___ Текст для разбора
Идея возникла, когда я решил, что умираю. Я в очередной раз тогда заболел и боялся идти к врачу. Я подумал: как обидно! Я прожил жизнь, а рядом был мой папа, была моя мама. Была домработница Надька, у которой был сын от немца. Был шофер Колька – ворюга, которого папа любил. Были мои кузины Белла и Лена, которые у нас прятались до тех пор, пока к одной из них жених не начал ходить. Была молочница, приходил шведский журналист Линдеберг от моего дяди Гули. Вот я умру, и все это уйдет! Давай-ка я попробую про это снять. Только сделаю так, чтобы папа не был писателем. А остальное пусть останется. Это все – о нас. Только попугая не было. О попугае мне рассказала Софья Дмитриевна Разумовская, жена писателя Данина. У них в подъезде арестовали комкора Штерна и боялись вскрыть опечатанную дверь, за которой умирал попугай. Милиция не приезжала, попугай кричал, а они говорили: «Попугай – еврейская птица, может вообще не есть».
______
___ Извлечённые данные
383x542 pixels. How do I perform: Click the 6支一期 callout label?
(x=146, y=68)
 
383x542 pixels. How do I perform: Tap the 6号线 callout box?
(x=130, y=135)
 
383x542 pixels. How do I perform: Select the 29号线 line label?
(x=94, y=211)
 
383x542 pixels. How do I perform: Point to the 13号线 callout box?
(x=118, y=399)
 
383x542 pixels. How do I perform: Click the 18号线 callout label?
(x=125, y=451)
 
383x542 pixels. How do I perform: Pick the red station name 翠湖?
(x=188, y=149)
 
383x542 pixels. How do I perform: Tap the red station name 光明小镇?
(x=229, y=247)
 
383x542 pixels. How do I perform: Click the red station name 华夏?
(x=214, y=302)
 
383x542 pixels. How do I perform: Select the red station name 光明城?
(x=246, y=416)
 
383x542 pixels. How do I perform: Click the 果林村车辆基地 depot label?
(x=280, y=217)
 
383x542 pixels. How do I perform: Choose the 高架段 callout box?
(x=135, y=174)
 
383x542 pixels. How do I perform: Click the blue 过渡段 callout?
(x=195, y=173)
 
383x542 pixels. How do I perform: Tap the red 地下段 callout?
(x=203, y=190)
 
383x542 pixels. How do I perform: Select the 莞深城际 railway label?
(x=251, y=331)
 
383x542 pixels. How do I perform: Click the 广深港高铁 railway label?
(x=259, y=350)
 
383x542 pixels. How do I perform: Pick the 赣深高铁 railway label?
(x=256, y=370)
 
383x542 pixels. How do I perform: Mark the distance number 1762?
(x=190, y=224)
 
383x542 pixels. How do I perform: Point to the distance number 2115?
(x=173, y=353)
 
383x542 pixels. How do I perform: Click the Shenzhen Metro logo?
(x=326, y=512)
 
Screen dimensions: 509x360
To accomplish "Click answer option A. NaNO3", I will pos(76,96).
______
___ Извлечённые данные
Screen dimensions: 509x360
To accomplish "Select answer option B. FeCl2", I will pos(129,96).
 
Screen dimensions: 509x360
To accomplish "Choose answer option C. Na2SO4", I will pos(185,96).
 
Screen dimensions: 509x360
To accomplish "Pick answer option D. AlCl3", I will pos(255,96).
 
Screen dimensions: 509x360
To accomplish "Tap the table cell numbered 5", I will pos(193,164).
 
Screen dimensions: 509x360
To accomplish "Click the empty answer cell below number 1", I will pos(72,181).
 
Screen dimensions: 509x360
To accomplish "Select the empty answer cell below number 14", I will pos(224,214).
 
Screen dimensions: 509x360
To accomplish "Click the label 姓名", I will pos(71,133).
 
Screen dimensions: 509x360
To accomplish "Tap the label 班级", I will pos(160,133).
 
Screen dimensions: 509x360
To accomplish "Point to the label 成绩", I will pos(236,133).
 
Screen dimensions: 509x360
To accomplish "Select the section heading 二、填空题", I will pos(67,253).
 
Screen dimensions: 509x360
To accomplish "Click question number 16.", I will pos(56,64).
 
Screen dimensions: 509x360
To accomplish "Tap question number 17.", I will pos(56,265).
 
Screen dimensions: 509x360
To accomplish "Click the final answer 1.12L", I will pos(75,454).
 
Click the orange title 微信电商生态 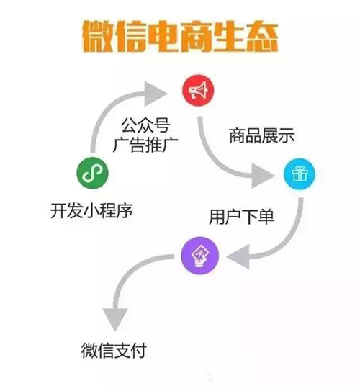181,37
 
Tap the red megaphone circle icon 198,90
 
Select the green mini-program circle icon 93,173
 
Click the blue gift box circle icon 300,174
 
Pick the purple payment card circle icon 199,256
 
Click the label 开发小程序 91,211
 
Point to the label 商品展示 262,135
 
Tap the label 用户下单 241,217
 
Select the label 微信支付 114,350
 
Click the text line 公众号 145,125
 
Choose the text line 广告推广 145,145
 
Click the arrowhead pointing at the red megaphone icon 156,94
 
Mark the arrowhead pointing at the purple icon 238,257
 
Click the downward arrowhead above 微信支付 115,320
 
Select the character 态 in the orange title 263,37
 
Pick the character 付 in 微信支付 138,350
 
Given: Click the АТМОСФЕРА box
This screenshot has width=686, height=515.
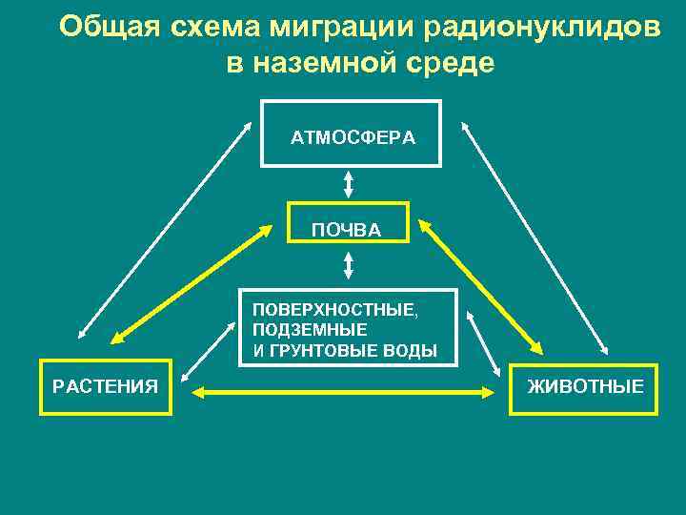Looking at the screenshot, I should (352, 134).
______
_Что сделать_
a) Назовите всех родственников рассказчика, которые упоминаются в рассказе о замысле съёмок.
b) Продолжите рассказ о замысле съёмок с того места, на котором он обрывается.

_Решённые задания_
a) Папа, мама, кузины Белла и Лена, дядя Гуля.

b)
Я взялся за «Хрусталева», не представляя себе, во что это выльется в разваленной стране. А снимал его как последнюю картину, собирался умирать. Правда, потом нервы сдали, я пошел на обследование в клинику, и ничего опасного у меня не нашли. Однако идея «умереть и оставить» уже была и осталась ведущей во всем фильме.
Действие картины происходит в Москве – и работу над «Хрусталевым» вы начинали там.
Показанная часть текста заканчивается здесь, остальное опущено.